Overview

Our research in this area focuses on two themes:

Biotech Supply. Laboratory instruments for life sciences typically need sophisticated software components, e.g. for scheduling robot arm movements, dispensation orders, assay design, or data analysis. The design of such components requires combinatorial problem solving, and is an excellent application area for the constraint technology supplied by the CPS group.

Bioinformatics and Functional Genomics. We conduct projects addressing specific biological problems, in collaboration with biologists. SICS's responsibility in these projects is typically to provide expertise in the computer science and bioinformatics aspects.

Projects

• DispGen (2003) - a project to develop a dispensation order generator for Pyrosequencing's sequence analysis instruments, using constraint programming technology. The generator computes an instruction sequence based on an input specification. Funding provided by Pyrosequencing AB, an Uppsala company offering complete solutions for applications including genetics, drug discovery, microbiology, SNP and mutation analysis, forensic identification, pharmacogenomics, and bacterial and viral typing.

• GENKOMB (2003) - The aim of the GENKOMB project was to find and analyse transcription factor binding sites in the human genome, by correlating expression data for a set of genes with the nucleotide sequences in their upstream regions. Apart from detecting transcription factor binding sites, this project has resulted in programs for matching weight matrices to DNA sequences and multiple alignment of short nucleotide sequences. In collaboration with AstraZeneca AB.

  Main funding provided by VINNOVA.

• GENFUNK (2001-2002) - This project, carried out in collaboration with Global Genomics AB, studied a novel approach of measuring the global gene expression in a tissue sample. In the method, mRNA is extracted from the sample and transformed into cDNA captured on magnetic beads. This is then acted on by type IIS restriction endonucleases, which recognize certain short DNA sequences and cut the DNA close to those sequences. The resulting fragments are amplified in PCR with selected ligation fragments, and displayed in capillary electrophoresis. Determining the gene expression levels from the peak data is combinatorial optimization problem, which can in principle be solved, to give expression levels of most genes active in sampled cells, with good accuracy.
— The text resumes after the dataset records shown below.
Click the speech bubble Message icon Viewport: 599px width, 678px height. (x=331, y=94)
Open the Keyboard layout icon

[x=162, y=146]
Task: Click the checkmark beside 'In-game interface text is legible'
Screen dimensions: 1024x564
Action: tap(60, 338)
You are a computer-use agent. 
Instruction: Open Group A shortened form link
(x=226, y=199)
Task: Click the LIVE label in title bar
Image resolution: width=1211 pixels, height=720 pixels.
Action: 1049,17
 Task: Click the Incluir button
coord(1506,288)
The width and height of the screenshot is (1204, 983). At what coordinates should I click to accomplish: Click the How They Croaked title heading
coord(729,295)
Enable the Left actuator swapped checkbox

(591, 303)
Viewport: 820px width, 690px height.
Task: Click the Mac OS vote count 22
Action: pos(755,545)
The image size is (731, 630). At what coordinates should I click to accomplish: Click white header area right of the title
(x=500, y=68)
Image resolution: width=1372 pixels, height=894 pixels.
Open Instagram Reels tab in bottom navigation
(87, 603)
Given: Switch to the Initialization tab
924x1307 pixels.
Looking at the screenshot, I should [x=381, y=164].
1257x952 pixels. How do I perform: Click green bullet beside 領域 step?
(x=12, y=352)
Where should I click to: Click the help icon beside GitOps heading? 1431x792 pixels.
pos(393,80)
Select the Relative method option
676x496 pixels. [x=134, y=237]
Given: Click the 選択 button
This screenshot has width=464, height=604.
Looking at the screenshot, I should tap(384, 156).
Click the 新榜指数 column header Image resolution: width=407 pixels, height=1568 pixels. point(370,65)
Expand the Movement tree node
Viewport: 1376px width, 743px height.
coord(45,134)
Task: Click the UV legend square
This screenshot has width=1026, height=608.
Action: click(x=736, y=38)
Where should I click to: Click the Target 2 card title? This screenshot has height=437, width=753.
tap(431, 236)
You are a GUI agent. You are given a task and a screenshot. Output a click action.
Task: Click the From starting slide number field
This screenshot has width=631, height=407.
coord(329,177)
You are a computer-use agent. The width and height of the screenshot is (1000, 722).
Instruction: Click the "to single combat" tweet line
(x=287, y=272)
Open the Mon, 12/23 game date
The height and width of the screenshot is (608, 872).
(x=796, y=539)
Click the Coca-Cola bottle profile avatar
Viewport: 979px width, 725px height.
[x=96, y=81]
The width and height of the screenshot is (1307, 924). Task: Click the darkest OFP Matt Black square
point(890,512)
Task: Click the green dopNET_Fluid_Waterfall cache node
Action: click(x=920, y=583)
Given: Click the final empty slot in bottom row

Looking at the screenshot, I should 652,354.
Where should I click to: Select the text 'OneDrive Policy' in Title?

  Main funding provided by VINNOVA.

Researchers

• Mats Carlsson, Ph.D. (principal investigator)

Publications

• Mats Carlsson. Dispensation order generation for pyrosequencing. ERCIM News, (60), 2005.

• Adam Ameur, Erik Aurell, Mats Carlsson, and Jakub Orzechowski Westholm. Global gene expression analysis by combinatorial optimization. In Silico Biology, 4(0020), 2004.

• Mats Carlsson and Nicolas Beldiceanu. Dispensation order generation for pyrosequencing. In Yi-Ping Phoebe Chen, editor, Proc. APBC2004, volume 29 of Conferences in Research and Practice in Information technology, Dunedin, New Zealand, 2004. Australian Computer Society.

• Mats Carlsson and Nicolas Beldiceanu. Multiplex dispensation order generation for pyrosequencing. In CP'2004 Workshop on CSP Techniques with Immediate Application, 2004.

• Jakub Orzechowski Westholm and Adam Ameur. GENKOMB Project Report. SICS Technical Report T2003-14, Swedish Institute of Computer Science, 2003.

• Erik Aurell, Mats Carlsson, Jan Ekman, and Per Kreuger. GENFUNK. SICS Technical Report T2002-15, Swedish Institute of Computer Science, 2002.

• Jakub Orzechowski Westholm and Adam Ameur. Local search methods in gene expression analysis. SICS Technical Report T2002-12, Swedish Institute of Computer Science, 2002.